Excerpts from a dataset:
>>>

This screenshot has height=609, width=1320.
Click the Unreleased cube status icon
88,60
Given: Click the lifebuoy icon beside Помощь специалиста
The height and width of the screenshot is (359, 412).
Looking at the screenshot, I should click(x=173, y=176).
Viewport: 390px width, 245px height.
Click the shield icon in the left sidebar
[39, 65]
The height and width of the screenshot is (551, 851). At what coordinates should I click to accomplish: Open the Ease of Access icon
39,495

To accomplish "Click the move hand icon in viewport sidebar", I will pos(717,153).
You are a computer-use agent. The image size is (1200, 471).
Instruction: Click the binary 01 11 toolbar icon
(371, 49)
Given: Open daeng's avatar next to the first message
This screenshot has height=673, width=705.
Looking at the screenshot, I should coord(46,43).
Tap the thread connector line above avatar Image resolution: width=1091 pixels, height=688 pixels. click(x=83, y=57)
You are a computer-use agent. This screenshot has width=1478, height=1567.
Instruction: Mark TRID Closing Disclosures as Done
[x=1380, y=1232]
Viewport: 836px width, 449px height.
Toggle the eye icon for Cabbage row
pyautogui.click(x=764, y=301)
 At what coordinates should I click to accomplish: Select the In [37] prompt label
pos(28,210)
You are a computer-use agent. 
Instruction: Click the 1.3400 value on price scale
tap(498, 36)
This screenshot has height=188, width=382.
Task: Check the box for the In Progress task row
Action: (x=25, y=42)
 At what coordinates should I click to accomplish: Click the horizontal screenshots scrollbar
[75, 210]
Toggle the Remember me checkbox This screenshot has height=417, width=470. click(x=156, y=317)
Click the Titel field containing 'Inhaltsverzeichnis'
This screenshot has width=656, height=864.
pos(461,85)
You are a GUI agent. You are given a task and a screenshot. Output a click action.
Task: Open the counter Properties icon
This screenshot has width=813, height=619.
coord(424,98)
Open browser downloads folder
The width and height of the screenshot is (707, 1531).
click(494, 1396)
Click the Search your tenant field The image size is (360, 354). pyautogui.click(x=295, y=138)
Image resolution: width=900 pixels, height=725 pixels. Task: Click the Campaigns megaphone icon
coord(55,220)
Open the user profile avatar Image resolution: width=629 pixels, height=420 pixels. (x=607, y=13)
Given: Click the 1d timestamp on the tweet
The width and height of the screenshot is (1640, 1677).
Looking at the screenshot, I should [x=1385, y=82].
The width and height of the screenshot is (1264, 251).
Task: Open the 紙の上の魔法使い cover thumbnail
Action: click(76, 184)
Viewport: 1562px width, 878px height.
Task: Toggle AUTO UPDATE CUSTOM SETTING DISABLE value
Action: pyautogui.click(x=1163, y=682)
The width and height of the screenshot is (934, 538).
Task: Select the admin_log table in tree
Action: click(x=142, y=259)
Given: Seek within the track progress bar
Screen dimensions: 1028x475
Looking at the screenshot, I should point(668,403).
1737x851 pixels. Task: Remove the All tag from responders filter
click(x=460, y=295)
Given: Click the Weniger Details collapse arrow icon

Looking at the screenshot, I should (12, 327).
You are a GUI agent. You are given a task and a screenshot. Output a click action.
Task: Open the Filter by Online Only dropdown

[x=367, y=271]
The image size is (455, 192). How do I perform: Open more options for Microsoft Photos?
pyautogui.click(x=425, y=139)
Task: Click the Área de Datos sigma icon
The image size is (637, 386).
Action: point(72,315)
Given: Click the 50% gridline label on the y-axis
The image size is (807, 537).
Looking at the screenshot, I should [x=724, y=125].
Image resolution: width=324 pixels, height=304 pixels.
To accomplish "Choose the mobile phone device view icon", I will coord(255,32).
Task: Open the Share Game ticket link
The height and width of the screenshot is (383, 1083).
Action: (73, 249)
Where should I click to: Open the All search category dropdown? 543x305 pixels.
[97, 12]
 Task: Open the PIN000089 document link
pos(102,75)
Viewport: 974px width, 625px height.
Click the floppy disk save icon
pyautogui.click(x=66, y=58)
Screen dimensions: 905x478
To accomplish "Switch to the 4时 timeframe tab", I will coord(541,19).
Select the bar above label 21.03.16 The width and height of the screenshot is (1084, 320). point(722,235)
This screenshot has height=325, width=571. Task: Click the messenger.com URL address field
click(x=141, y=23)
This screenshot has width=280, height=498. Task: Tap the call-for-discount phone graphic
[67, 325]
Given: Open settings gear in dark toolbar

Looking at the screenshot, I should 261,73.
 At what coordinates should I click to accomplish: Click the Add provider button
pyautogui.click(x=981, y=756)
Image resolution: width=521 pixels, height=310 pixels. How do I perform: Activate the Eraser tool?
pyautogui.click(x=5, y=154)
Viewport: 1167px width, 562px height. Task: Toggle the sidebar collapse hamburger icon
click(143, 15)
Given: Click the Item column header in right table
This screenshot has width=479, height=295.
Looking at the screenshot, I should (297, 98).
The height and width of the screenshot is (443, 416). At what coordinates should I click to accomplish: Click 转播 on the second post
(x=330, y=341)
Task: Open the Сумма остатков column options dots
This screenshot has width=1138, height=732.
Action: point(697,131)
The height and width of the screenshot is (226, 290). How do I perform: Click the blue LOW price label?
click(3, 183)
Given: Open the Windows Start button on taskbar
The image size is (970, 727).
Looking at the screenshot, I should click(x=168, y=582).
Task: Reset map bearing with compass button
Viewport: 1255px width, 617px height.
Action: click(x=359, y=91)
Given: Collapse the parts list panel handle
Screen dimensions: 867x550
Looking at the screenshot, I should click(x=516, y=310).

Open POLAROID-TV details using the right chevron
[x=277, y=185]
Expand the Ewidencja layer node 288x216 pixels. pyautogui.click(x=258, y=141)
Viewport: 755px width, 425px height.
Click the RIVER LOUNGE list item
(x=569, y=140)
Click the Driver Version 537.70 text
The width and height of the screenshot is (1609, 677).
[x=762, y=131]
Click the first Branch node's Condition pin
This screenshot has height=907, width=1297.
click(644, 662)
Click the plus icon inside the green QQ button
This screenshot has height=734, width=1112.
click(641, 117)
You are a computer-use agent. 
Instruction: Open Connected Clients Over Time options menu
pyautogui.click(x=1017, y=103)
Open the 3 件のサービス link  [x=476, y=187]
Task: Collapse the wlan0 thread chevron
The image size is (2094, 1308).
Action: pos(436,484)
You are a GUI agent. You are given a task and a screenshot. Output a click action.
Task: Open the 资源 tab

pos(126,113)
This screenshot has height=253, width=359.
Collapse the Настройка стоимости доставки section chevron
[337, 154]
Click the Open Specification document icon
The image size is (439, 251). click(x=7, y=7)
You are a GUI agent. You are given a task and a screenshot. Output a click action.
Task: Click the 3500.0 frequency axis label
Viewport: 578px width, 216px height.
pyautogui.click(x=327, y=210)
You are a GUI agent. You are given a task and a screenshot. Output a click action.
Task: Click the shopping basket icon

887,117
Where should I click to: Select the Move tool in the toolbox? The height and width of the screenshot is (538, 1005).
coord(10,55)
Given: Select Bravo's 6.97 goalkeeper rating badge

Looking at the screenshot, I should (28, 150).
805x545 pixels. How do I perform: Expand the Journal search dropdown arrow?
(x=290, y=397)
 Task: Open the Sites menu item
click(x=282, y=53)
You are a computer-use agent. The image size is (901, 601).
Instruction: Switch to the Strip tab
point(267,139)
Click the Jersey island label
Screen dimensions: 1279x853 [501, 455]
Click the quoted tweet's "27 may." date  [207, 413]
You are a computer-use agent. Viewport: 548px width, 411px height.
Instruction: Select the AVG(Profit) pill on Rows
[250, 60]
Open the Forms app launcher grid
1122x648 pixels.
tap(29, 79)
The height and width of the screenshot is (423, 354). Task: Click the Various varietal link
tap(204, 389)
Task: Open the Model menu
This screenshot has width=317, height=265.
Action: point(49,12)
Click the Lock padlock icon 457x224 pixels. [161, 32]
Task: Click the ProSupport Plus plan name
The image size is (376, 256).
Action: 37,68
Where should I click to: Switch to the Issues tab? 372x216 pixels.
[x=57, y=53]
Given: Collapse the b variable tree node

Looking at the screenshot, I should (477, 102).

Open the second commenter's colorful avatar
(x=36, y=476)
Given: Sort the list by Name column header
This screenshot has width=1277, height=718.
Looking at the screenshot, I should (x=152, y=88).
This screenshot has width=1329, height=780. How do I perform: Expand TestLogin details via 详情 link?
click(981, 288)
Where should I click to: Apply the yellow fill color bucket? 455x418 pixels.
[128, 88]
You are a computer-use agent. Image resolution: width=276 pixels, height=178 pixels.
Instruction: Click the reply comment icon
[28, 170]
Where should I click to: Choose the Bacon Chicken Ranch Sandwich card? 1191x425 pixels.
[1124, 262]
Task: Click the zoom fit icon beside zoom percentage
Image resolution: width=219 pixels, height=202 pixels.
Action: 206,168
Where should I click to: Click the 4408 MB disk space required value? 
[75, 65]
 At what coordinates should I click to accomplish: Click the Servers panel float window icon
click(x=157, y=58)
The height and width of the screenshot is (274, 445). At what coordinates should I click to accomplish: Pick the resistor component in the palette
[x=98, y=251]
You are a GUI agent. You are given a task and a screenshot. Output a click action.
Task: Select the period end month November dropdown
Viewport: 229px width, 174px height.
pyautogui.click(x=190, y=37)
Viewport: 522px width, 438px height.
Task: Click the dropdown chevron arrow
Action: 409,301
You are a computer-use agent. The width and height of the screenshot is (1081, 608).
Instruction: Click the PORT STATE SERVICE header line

<<<

The task = Nothing should appear in the answer except the lines above from the line with "Given: Open settings gear in dark toolbar" through the line with "Given: Open the", both included, written out exactly.

Written response =
Given: Open settings gear in dark toolbar

Looking at the screenshot, I should 261,73.
 At what coordinates should I click to accomplish: Click the Add provider button
pyautogui.click(x=981, y=756)
Image resolution: width=521 pixels, height=310 pixels. How do I perform: Activate the Eraser tool?
pyautogui.click(x=5, y=154)
Viewport: 1167px width, 562px height. Task: Toggle the sidebar collapse hamburger icon
click(143, 15)
Given: Click the Item column header in right table
This screenshot has width=479, height=295.
Looking at the screenshot, I should (297, 98).
The height and width of the screenshot is (443, 416). At what coordinates should I click to accomplish: Click 转播 on the second post
(x=330, y=341)
Task: Open the Сумма остатков column options dots
This screenshot has width=1138, height=732.
Action: point(697,131)
The height and width of the screenshot is (226, 290). How do I perform: Click the blue LOW price label?
click(3, 183)
Given: Open the Windows Start button on taskbar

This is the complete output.